## Text provided

Pasolini is a 2014 English-language internationally co-produced drama film directed by Abel Ferrara and written by Maurizio Braucci about the final days of Italian film director Pier Paolo Pasolini (played by Willem Dafoe). It was selected to compete for the Golden Lion at the 71st Venice International Film Festival. It was also screened in the Special Presentations section of the 2014 Toronto International Film Festival.

Plot
Pier Paolo Pasolini (Willem Dafoe) is fifty-three, and lives in the rowdy Rome of the 1970s. He has just finished shooting his latest film Salò, or the 120 Days of Sodom, a film that has shocked both critics and audiences. Pasolini is increasingly opposed by the people, critics and politicians, both for his homosexuality, and because he is considered impulsive and scandalous in showing his reality to the public. Pasolini is going to shoot a new film (which was never made), in which he cast Eduardo De Filippo (Ninetto Davoli) and Ninetto Davoli (Riccardo Scamarcio) - with whom he has a special relationship. While Pasolini is working on the film, his mother (Adriana Asti) and his cousin try to dissuade him from the project, because it would be too wild and visionary for the Italian public to accept.

## Exercise instructions
A. In the article about the film Pasolini, who directed the film?
B. Transcribe the article about the film Pasolini from "Pasolini is a" to "Toronto International Film Festival.".
C. Go on with the article about the film Pasolini from the point where it stops.

## Supplied data
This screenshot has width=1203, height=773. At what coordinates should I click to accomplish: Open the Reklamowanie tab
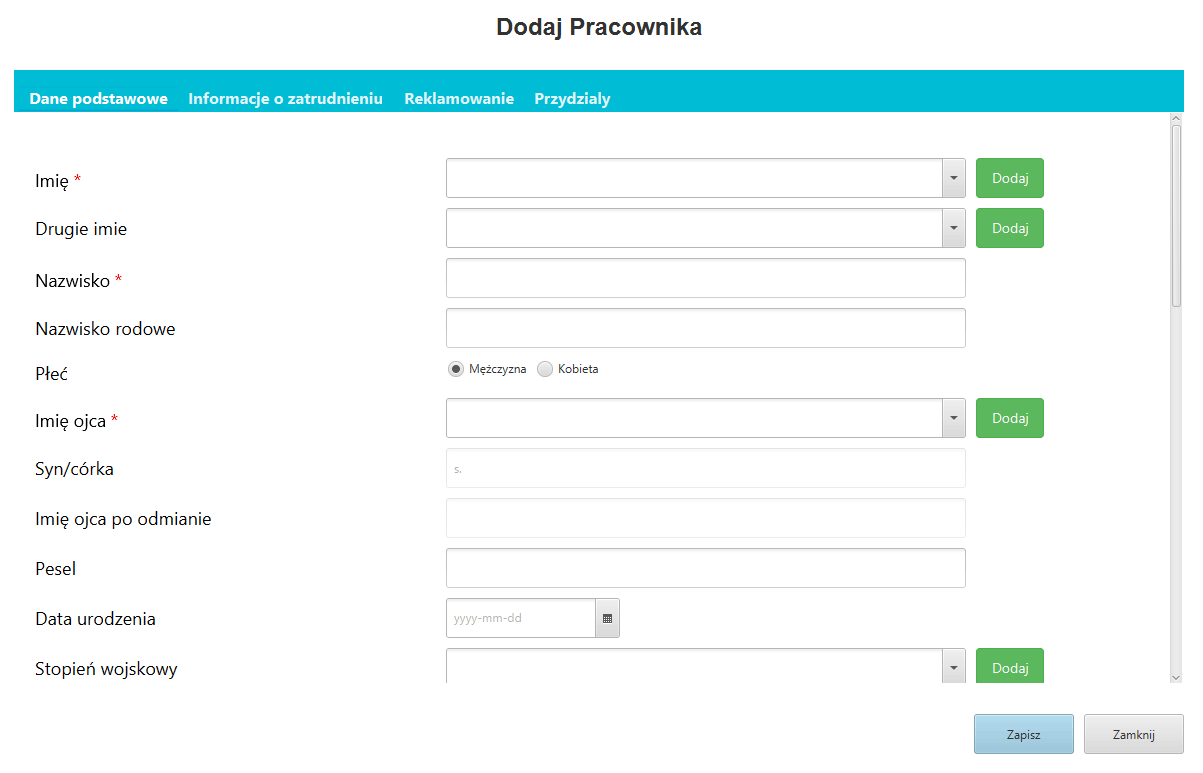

## Outputs by task
A. Abel Ferrara

B.
Pasolini is a 2014 English-language internationally co-produced drama film directed by Abel Ferrara and written by Maurizio Braucci about the final days of Italian film director Pier Paolo Pasolini (played by Willem Dafoe). It was selected to compete for the Golden Lion at the 71st Venice International Film Festival. It was also screened in the Special Presentations section of the 2014 Toronto International Film Festival.

C.
Pasolini continues with his work, missing many interviews with journalists. He begins a relationship with a boy from the suburbs of Rome, Pino Pelosi, and takes him to a restaurant in the seaside village of Ostia. Pasolini wants to be with him in a loving relationship, but the boy gets mad at him, attacking him and some other companions. Pasolini is later beaten up and then run over with his own car. In the days following, the press says Pasolini's murder was politically motivated by the police and those whom the poet had always loved and immortalized in his works.

Cast
 Willem Dafoe as Pier Paolo Pasolini 
 Ninetto Davoli as Eduardo De Filippo
 Riccardo Scamarcio as Ninetto Davoli
 Valerio Mastandrea as Domenico "Nico" Naldini
 Adriana Asti as Susanna Colussi Pasolini
 Giada Colagrande as Graziella Chiarcossi
 Salvatore Ruocco as Socialist politician
 Maria de Medeiros as Laura Betti
 Francesco Siciliano as Furio Colombo
 Luca Lionello as narrator

Production
According to Ferrara, his plans to make a film about Pasolini have gone far back as the 1990s. Originally, the project was not meant to have been an actual biopic of Pasolini's life.  Instead, it was to have starred Zoë Tamerlis Lund as "a female director living the life that Pasolini lived." However, Lund's death prevented this idea.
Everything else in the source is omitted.